▶ _Exercise_
Convert the lines of the records below into a JSON list of strings, one string per line, omitting blank lines. Leave the pictures out of the answer.

* START Data rows *

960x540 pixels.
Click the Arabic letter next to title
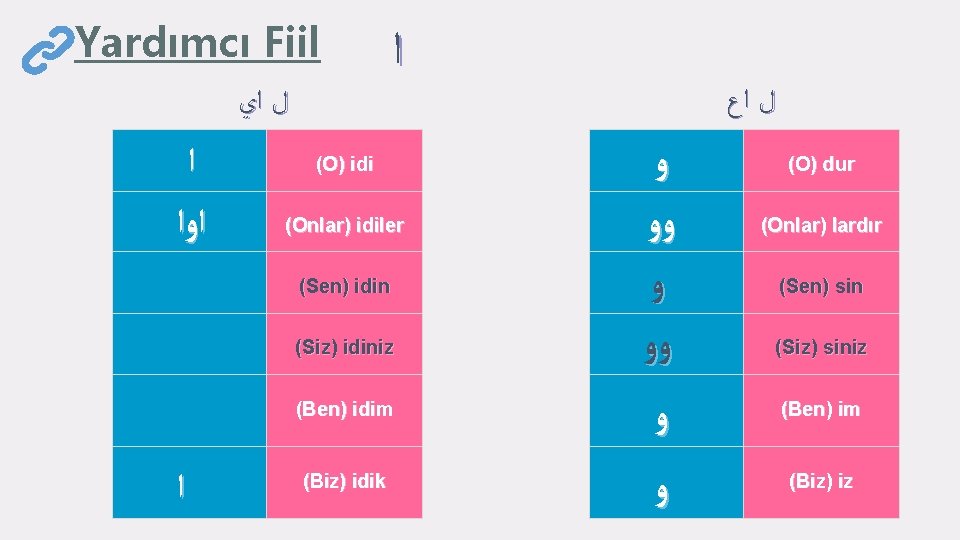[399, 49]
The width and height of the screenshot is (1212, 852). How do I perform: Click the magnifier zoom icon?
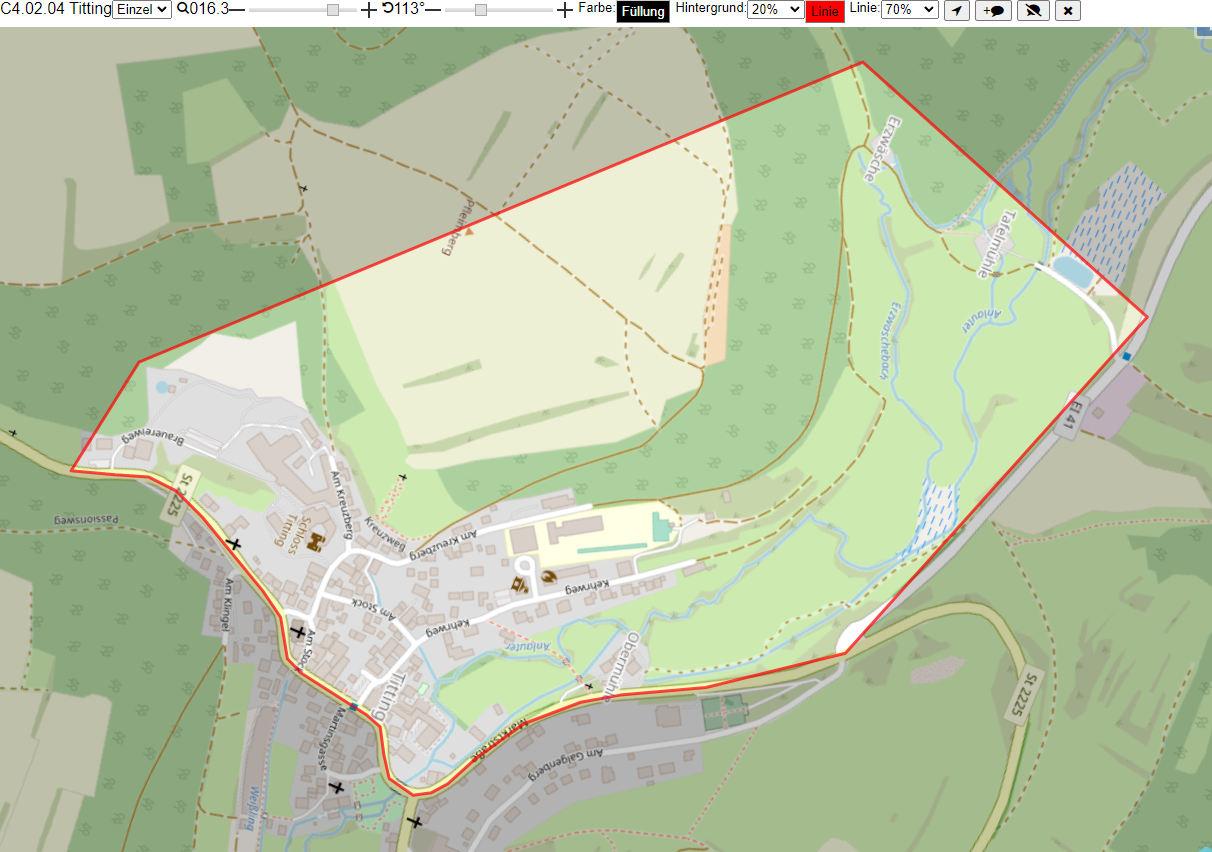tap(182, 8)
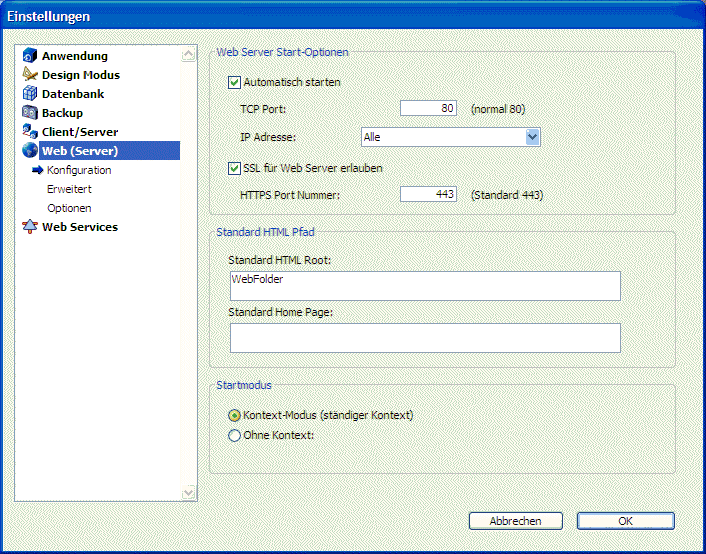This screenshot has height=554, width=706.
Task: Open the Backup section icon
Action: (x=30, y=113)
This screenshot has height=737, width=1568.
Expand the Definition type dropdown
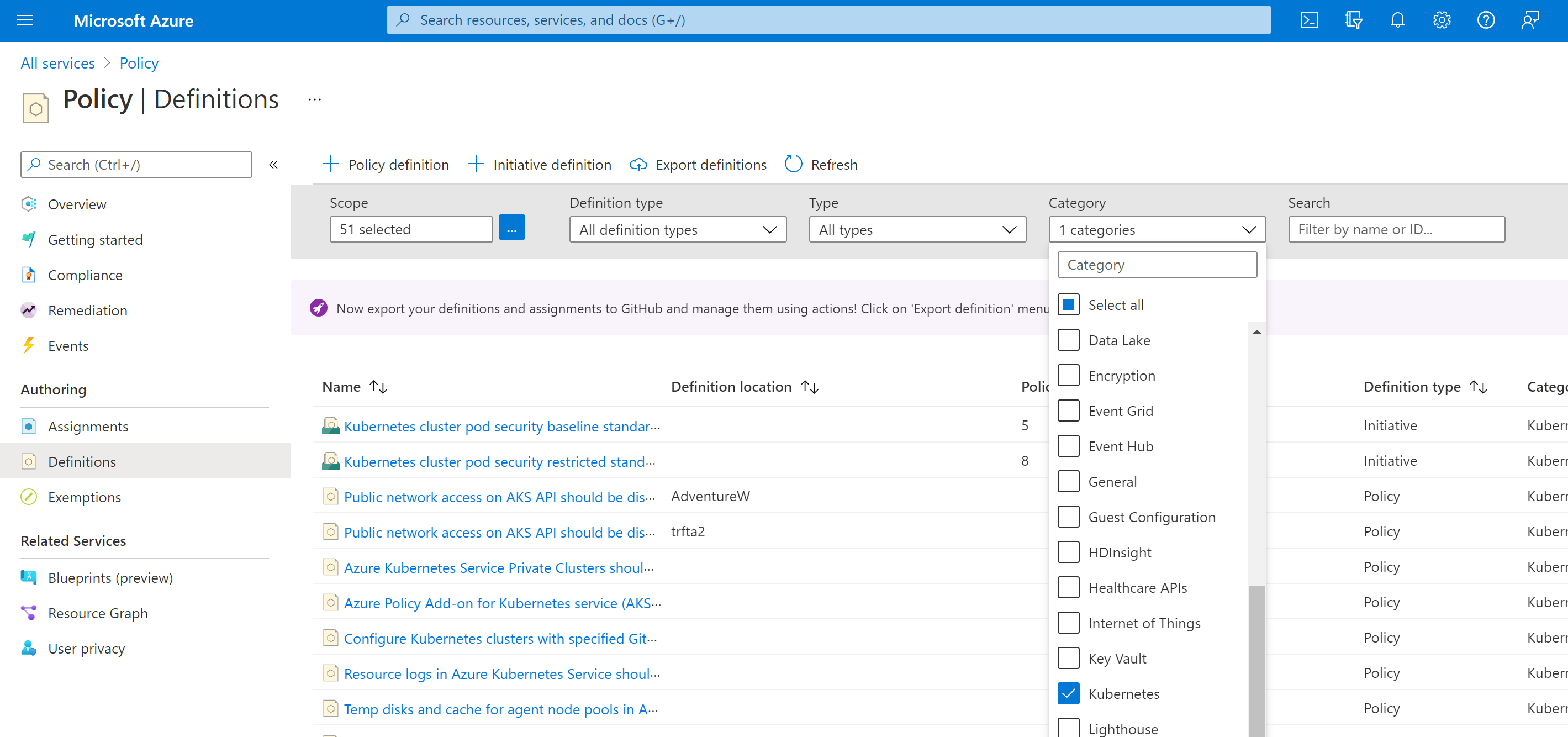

* END Data rows *

▶ _Answer below_
[
  "960x540 pixels.",
  "Click the Arabic letter next to title",
  "[399, 49]",
  "The width and height of the screenshot is (1212, 852). How do I perform: Click the magnifier zoom icon?",
  "tap(182, 8)",
  "This screenshot has height=554, width=706.",
  "Task: Open the Backup section icon",
  "Action: (x=30, y=113)",
  "This screenshot has height=737, width=1568.",
  "Expand the Definition type dropdown"
]